The court said it plans to hear two cases on the matter in March. One, Common Cause v. Rucho, involves North Carolina’s congressional map. The other, Benisek v. Lamone, involves a single Maryland congressional district.

Congressional redistricting is done once every 10 years, and the next round is set to take place in 2021. The March cases are widely seen as among the last opportunities for the Supreme Court to place limits on partisan gerrymandering before then. In 2011, Republicans, facing no constitutional limits, used technology to draw remarkably precise districts that gave them entrenched electoral power for the next decade.

In its last term, the Supreme Court heard a pair of closely watched cases involving excessive gerrymandering, including the Maryland suit. The justices punted on the issue and sent the cases back down to lower courts for further consideration.

Advocates had hoped they could sway then-Justice Anthony Kennedy to their side in last year’s cases, but many are less optimistic that Justice Brett Kavanaugh, Kennedy’s replacement, would vote to strike down a congressional plan because of partisan gerrymandering.

In both of last year’s cases, lower courts struck down gerrymandered districts, saying they were so excessively drawn to benefit one political party that they violated the U.S. Constitution.

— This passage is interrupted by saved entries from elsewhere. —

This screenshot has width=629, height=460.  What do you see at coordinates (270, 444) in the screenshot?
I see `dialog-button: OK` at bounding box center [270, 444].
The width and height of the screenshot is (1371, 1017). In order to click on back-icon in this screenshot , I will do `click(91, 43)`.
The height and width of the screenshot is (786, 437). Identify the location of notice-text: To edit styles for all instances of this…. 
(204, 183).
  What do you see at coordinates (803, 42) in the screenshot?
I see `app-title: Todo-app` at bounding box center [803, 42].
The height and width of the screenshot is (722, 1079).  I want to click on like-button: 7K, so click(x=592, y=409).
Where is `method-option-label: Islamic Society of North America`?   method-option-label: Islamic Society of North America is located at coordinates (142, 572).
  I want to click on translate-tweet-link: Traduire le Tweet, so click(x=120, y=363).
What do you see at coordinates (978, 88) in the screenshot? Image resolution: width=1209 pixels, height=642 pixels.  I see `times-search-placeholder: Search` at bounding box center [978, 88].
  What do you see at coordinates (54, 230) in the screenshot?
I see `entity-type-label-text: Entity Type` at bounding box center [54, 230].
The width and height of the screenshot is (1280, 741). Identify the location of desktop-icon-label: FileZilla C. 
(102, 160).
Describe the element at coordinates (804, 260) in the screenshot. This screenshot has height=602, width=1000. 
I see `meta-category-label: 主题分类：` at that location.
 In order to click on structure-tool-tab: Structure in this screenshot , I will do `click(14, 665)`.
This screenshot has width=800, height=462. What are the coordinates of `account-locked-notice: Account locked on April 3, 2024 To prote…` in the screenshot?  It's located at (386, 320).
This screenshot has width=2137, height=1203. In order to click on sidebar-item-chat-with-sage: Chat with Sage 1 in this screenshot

“Whether it is Democrats or Republicans manipulating the election maps, gerrymanders cheat voters out of true representation,” Karen Hobert Flynn, president of the government watchdog group Common Cause, said in a statement. “The Supreme Court has the opportunity to set a clear standard that will restore a meaningful vote to millions of Americans disenfranchised by gerrymanders in Maryland, North Carolina and across the country.”

A panel of three federal judges struck down North Carolina’s entire congressional map in August, saying it was so severely drawn to benefit Republicans that it violated the First and 14th Amendments, as well as Article I of the U.S. Constitution. Republicans controlled the redistricting process in 2011 and drew congressional districts to give their party a 10-3 advantage. The GOP has reaped the benefits of that advantage in each election since, even after a 2016 revamp of the map to address racial gerrymandering. (The results of one 2018 congressional race are not yet finalized.)

The Maryland case involves a challenge to a single congressional district, which challengers accused Democrats of drawing to intentionally weaken GOP votes and swing the district from Republican to Democratic. Michael Kimberly, a lawyer representing the plaintiffs in the suit, argued before the Supreme Court last year that Democrats had intentionally targeted Republicans because of their political views. The justices seemed a bit skeptical of that argument, and pressed Kimberly to explain to what extent lawmakers could take political views into consideration when drawing electoral districts.

The Supreme Court has long struggled with where to place a constitutional boundary when it comes to partisan gerrymandering, or if one even exists at all. In the 2004 case Vieth v. Jubelirer, four justices wrote that partisan gerrymandering was not an issue where there were any manageable standards for courts to decide. Kennedy, writing separately, said that a standard might exist, extending an invitation for advocates to come back to the court with one.

Advocates did just that in the court’s last term, offering an array of standards in a case called Gill v. Whitford involving gerrymandered state legislative districts in Wisconsin. But the court punted on the case, sending it back to a lower court to determine whether the plaintiffs in the case had standing to bring a suit. The Supreme Court said that voters have to show they have suffered a specific injury in their specific districts to bring a partisan gerrymandering suit.

The North Carolina case is being closely watched because the three-judge panel pointed to the conditions the Supreme Court laid out in Gill and said the North Carolina plaintiffs met them.